Lorgnant du côté de la répression qui guette une jeunesse candidate au départ, Omertà de Mariam Ferjani et Mehdi Hamnane est fidèle au programme de son titre. C’est la loi du silence qui charpente son récit. Avec ses amis Ali et Ibrahim, Yahya célèbre la dernière nuit de sa sœur Donia, la veille de son départ en France en passant la nuit sur la plage pour fumer quelques joints. Sur cette corde lisse, rien qui dépasse jusque-là. Mais tout bascule à l’aube, quand Yahia disparaît. Cette disparition trouble la bande: ne supportant pas de lâcher son frère, Donia veut informer les autorités de sa disparition, quitte à rater son vol et se faire arrêter par la police pour consommation de stupéfiants. Bien qu’un peu flou sur l’écriture de l’engrenage, le fait de se raccrocher à ce dilemme comme bouée scénaristique ne s’avère pas du tout une mauvaise idée.

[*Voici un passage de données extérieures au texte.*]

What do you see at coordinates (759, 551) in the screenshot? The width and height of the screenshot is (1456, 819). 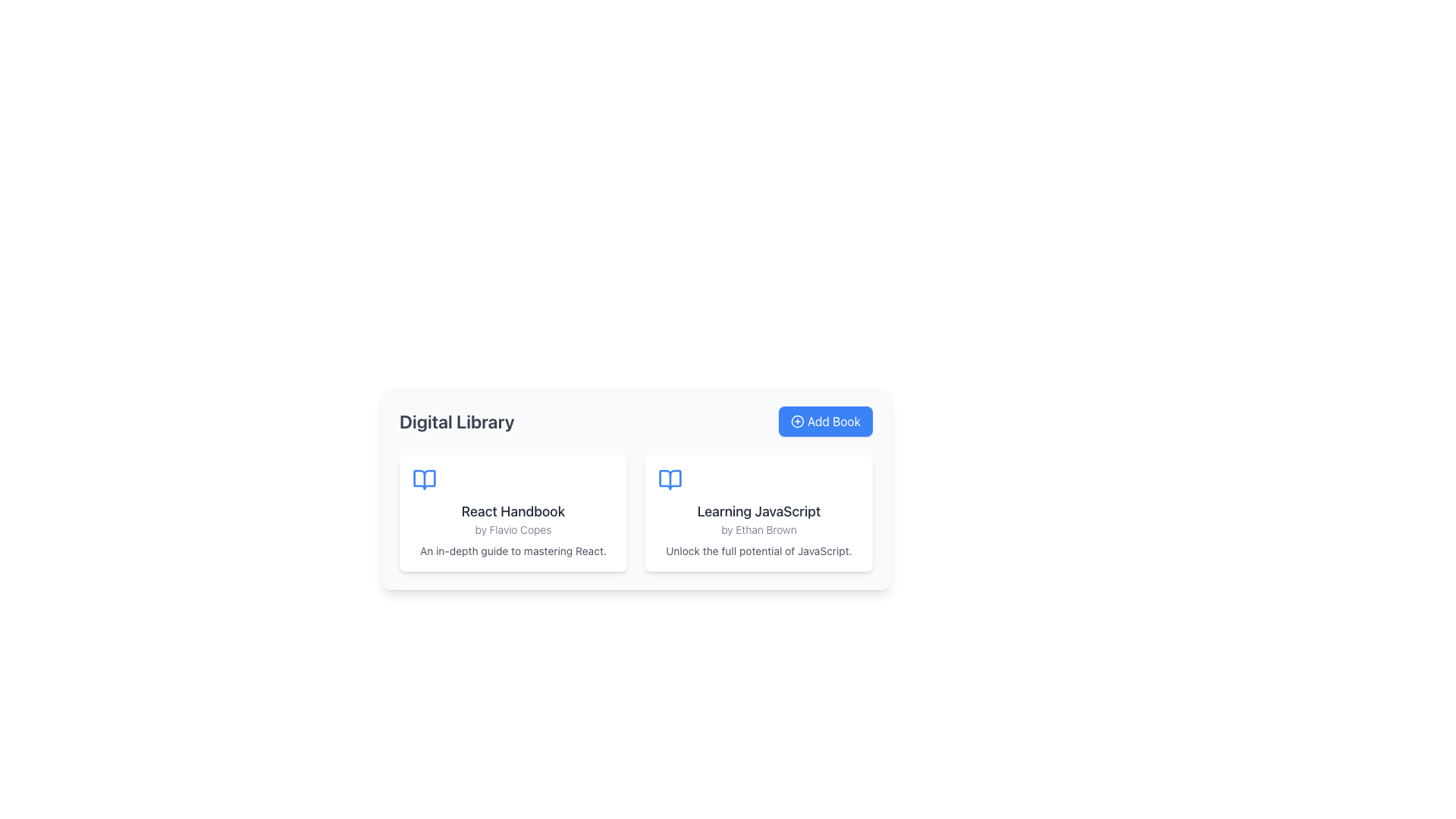 I see `the text label reading 'Unlock the full potential of JavaScript.' located at the bottom of the card layout on the right side of the interface` at bounding box center [759, 551].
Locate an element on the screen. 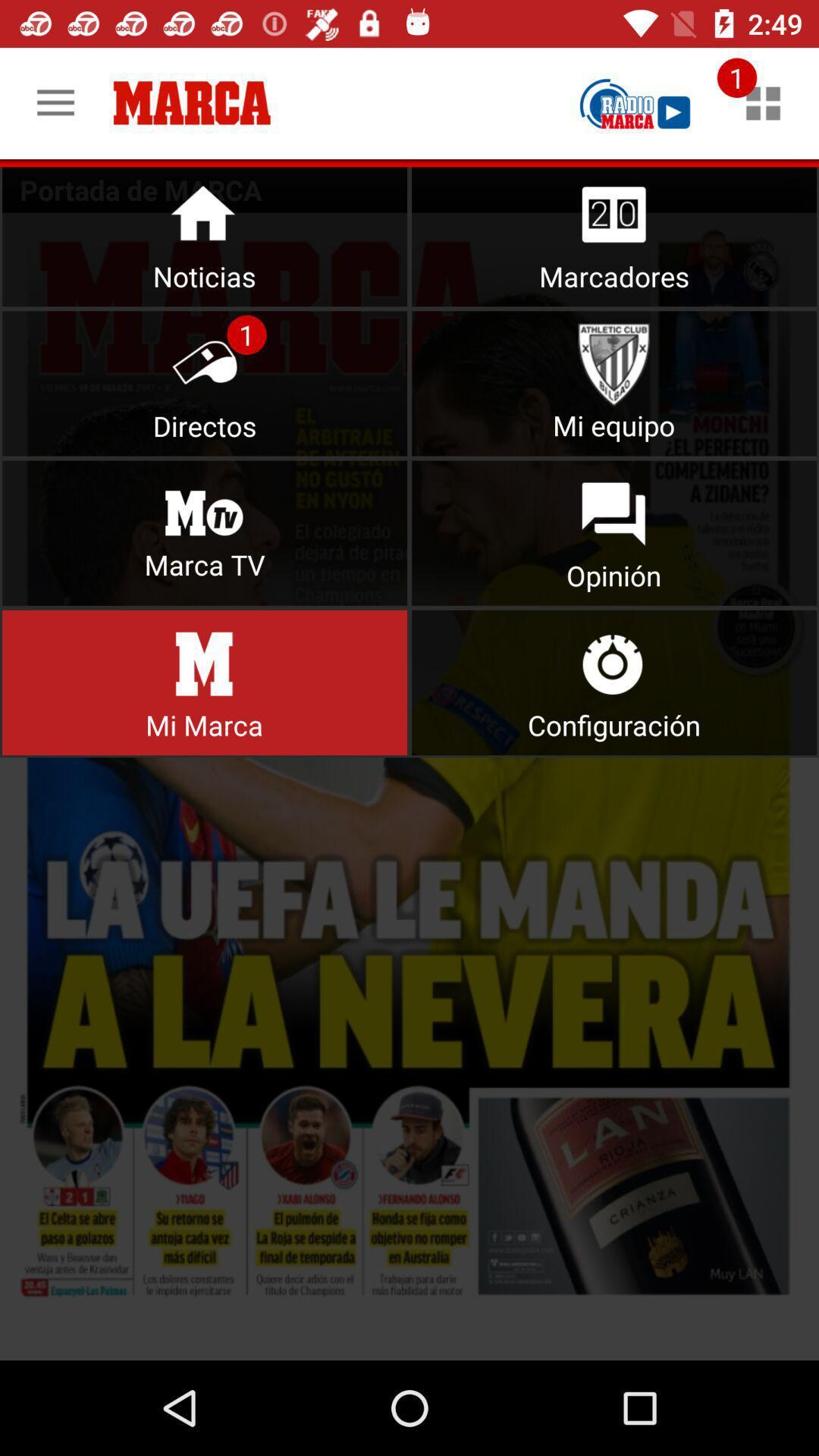  user preferences is located at coordinates (614, 682).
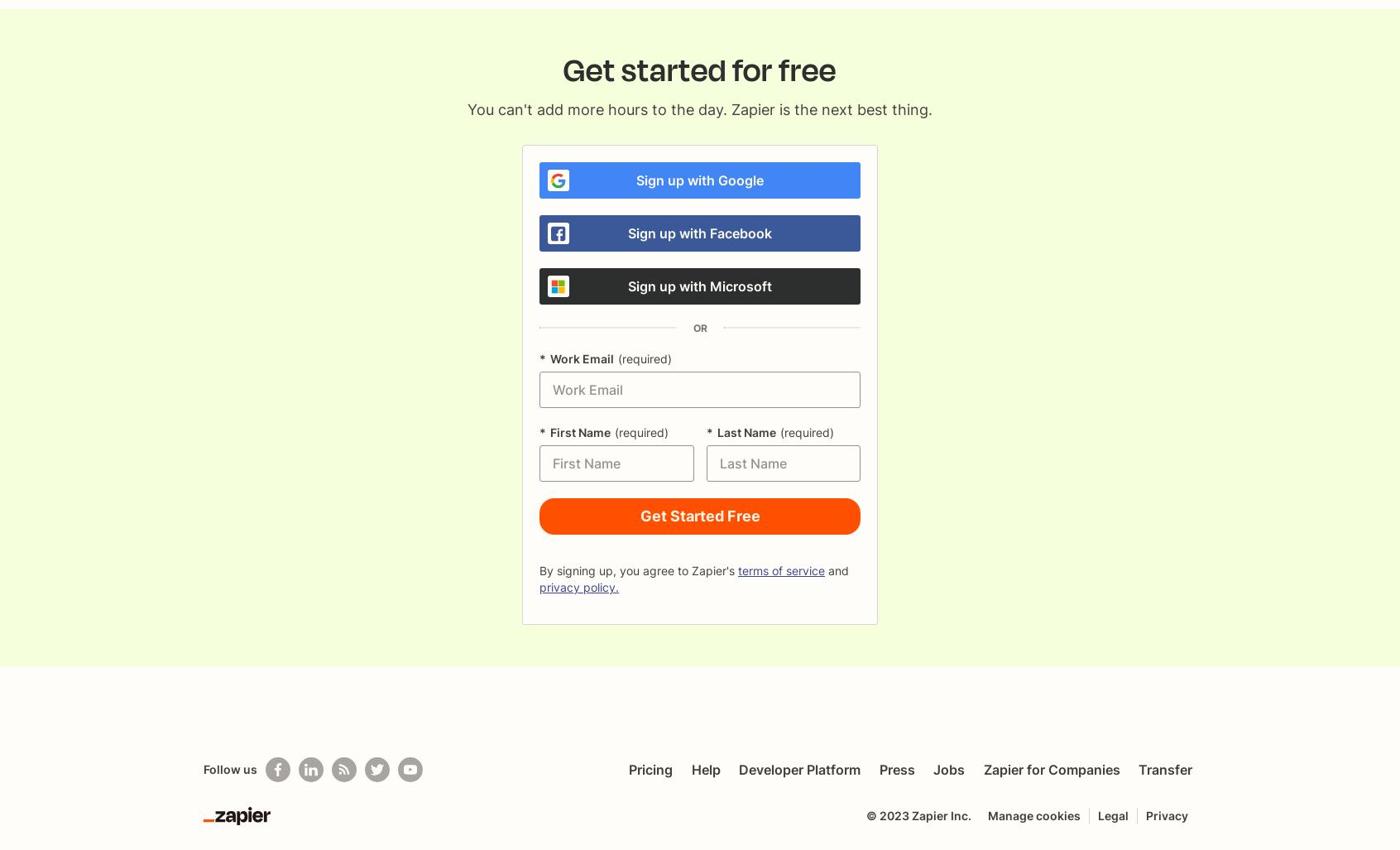 The width and height of the screenshot is (1400, 850). Describe the element at coordinates (894, 814) in the screenshot. I see `'2023'` at that location.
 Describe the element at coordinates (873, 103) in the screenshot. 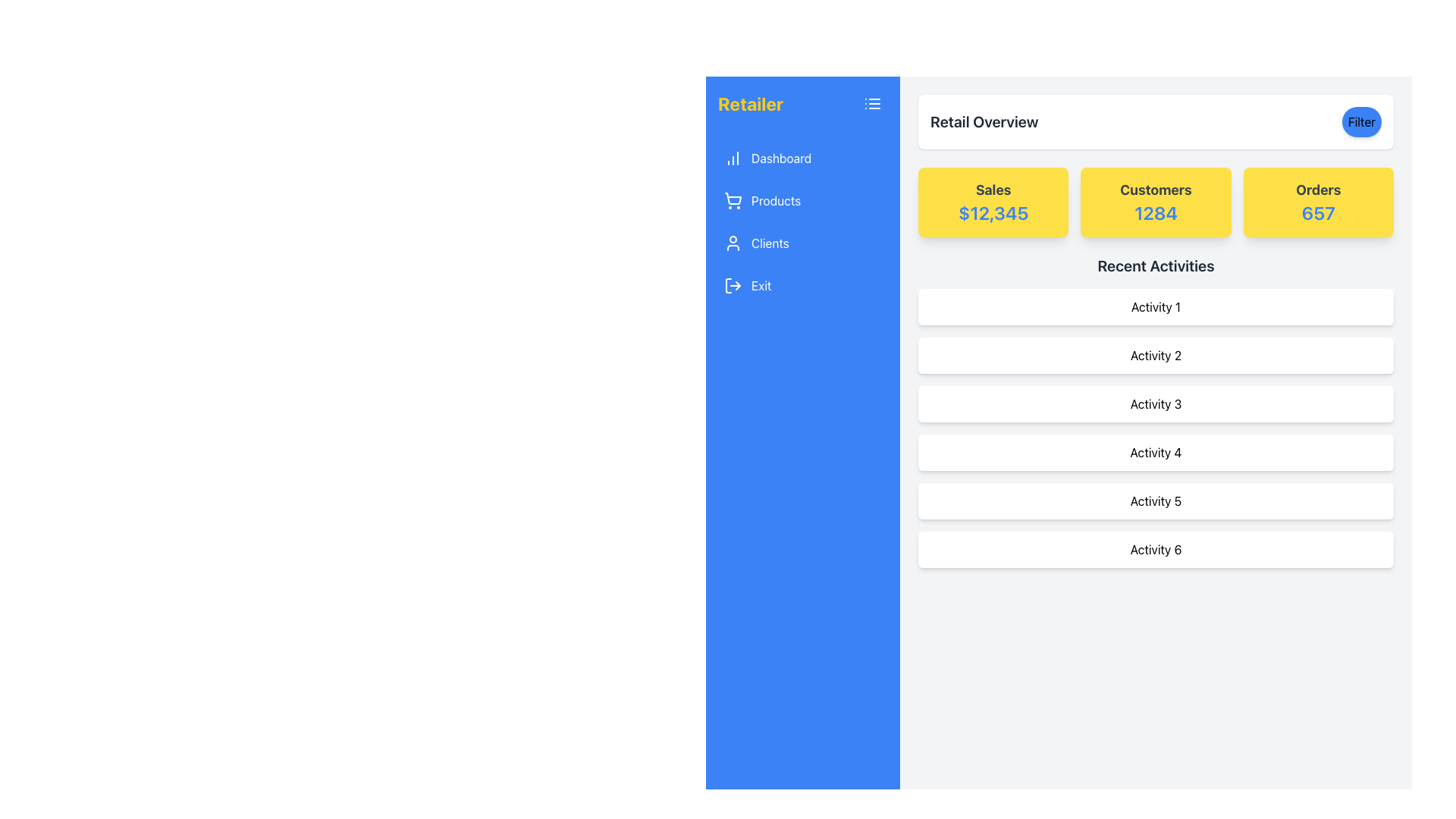

I see `the small icon resembling a list layout, located near the top-right corner of the side navigation bar` at that location.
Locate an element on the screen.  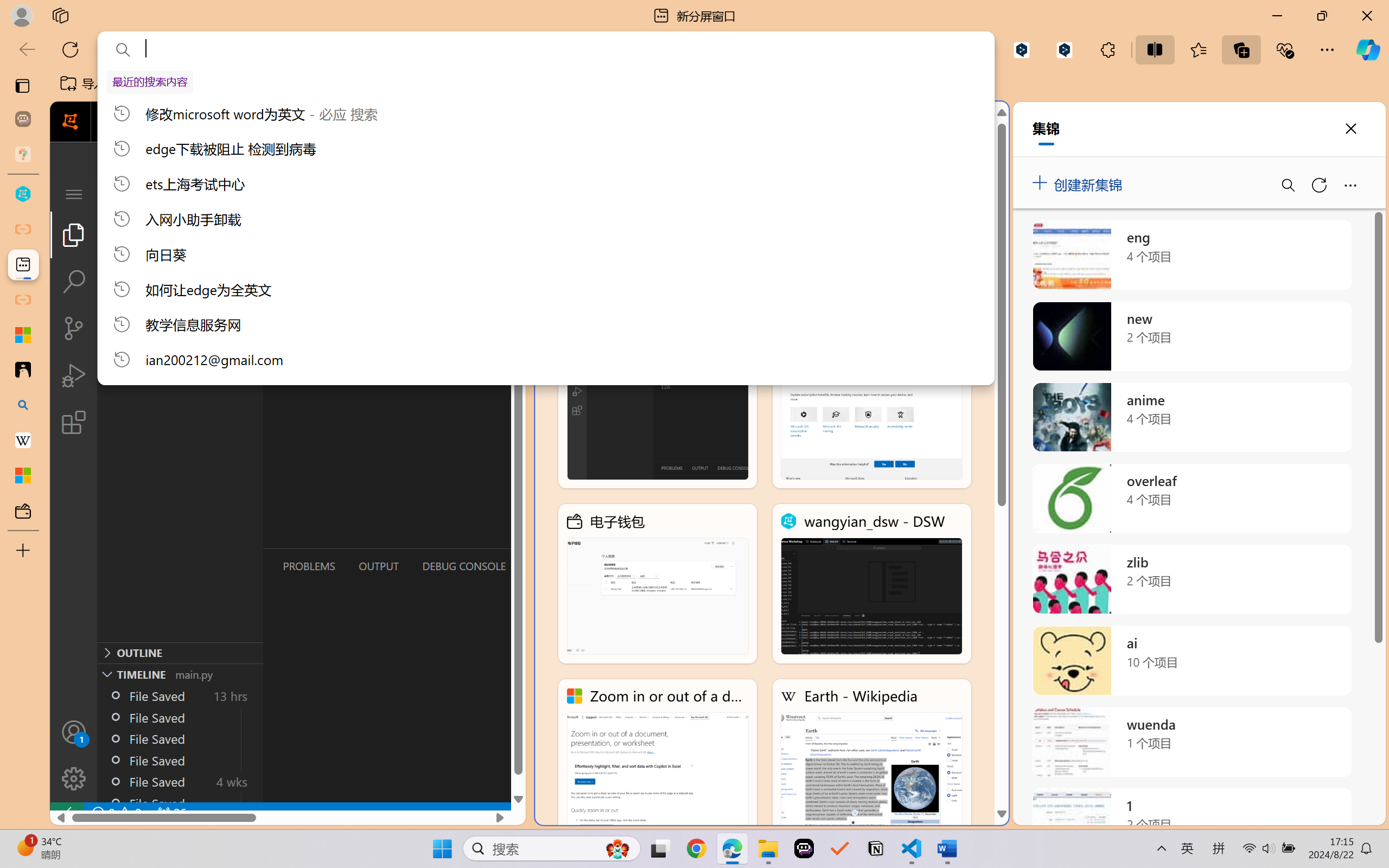
'Copilot (Ctrl+Shift+.)' is located at coordinates (1368, 49).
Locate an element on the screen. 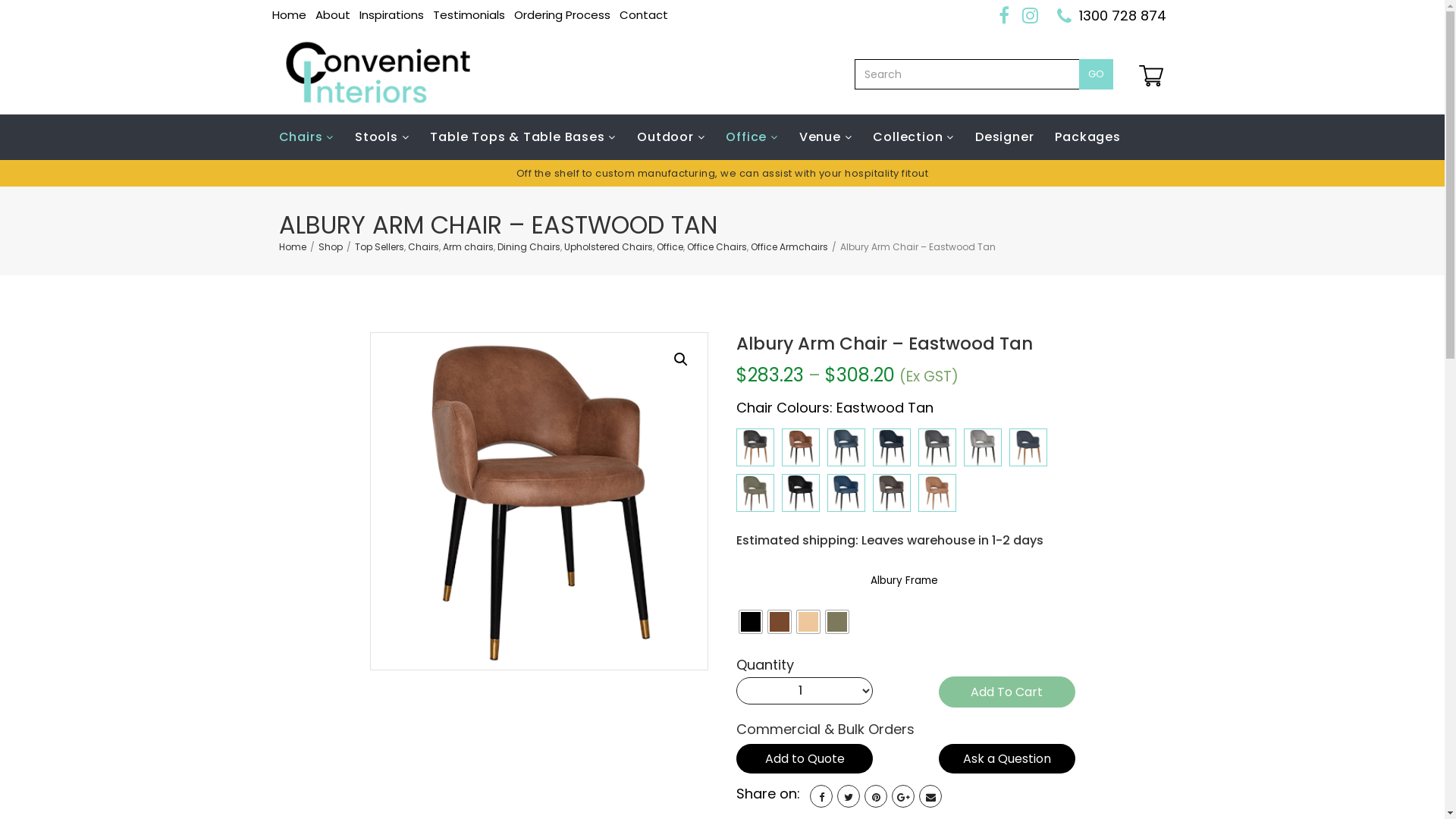 The height and width of the screenshot is (819, 1456). 'Albury Arm Chair - Gravity Slate' is located at coordinates (937, 447).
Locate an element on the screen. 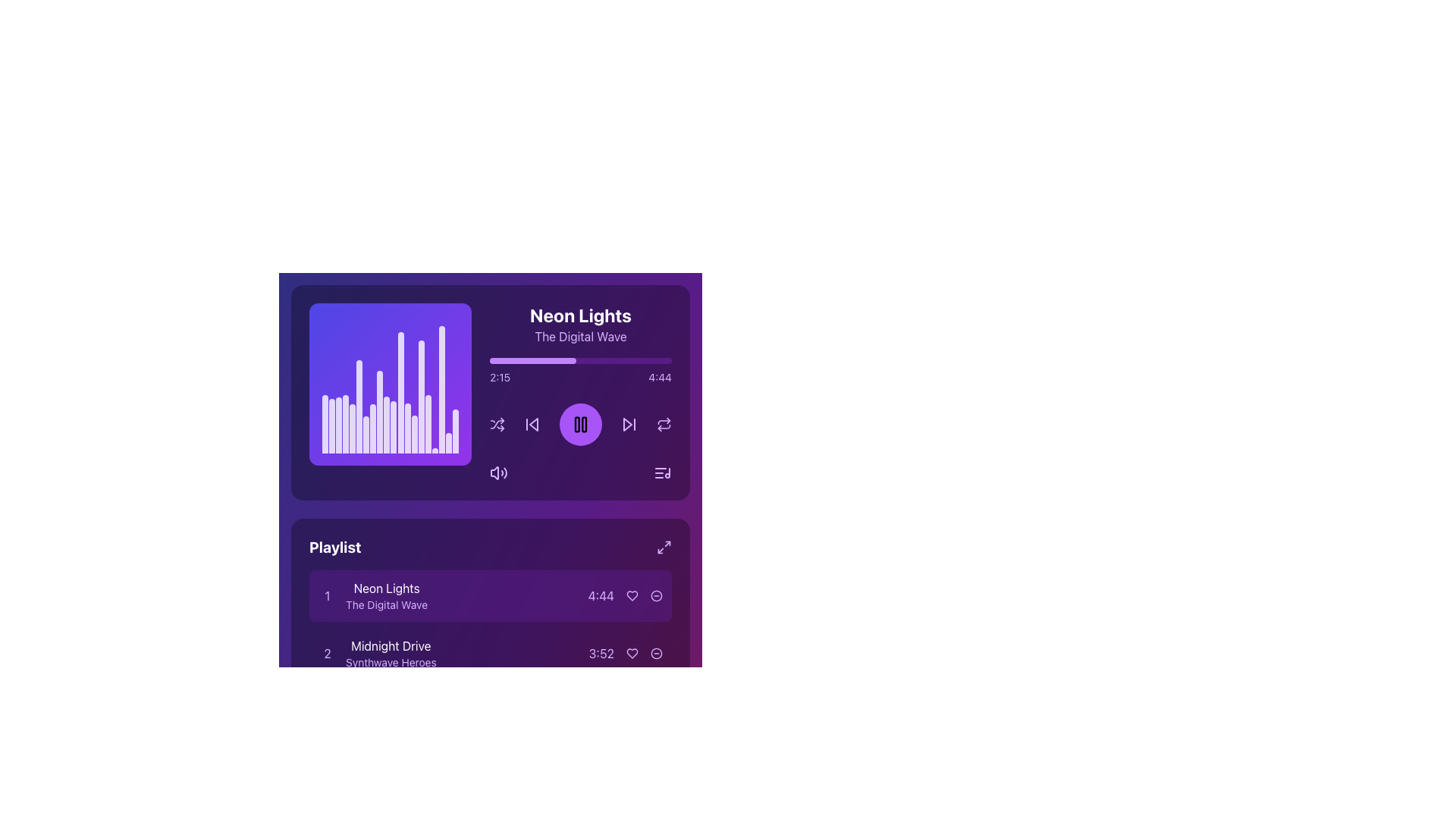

Ce qui affaiblit Omertà, en revanche, ce sont les raccourcis de représentation. Si l’exposé de la situation dans sa première partie fonctionne gentiment, avec un lâcher-prise joliment capté qui laisse filtrer l’unité de cette bande d’amis, c’est la deuxième partie qui s’avère laborieuse. Plus enclin sur papier à mettre les pieds dans le plat, son rythme évolue à mesure que la situation épouse sa pente dramaturgique. Mais le film peine à cerner le trop plein de tension au moment où la police débarque sur la plage – irruption que rien n’explique si ce n’est la nécessité de trouver un nœud supplémentaire à quoi s’agripper. Compte à rebours à l’appui, la tension monte à la dernière seconde entre la ténacité de la sœur et la lâcheté de ses deux amis. Si cette valse tourne court, on regrette qu’une mise en scène plus appuyée n’ait pu en compenser la mollesse.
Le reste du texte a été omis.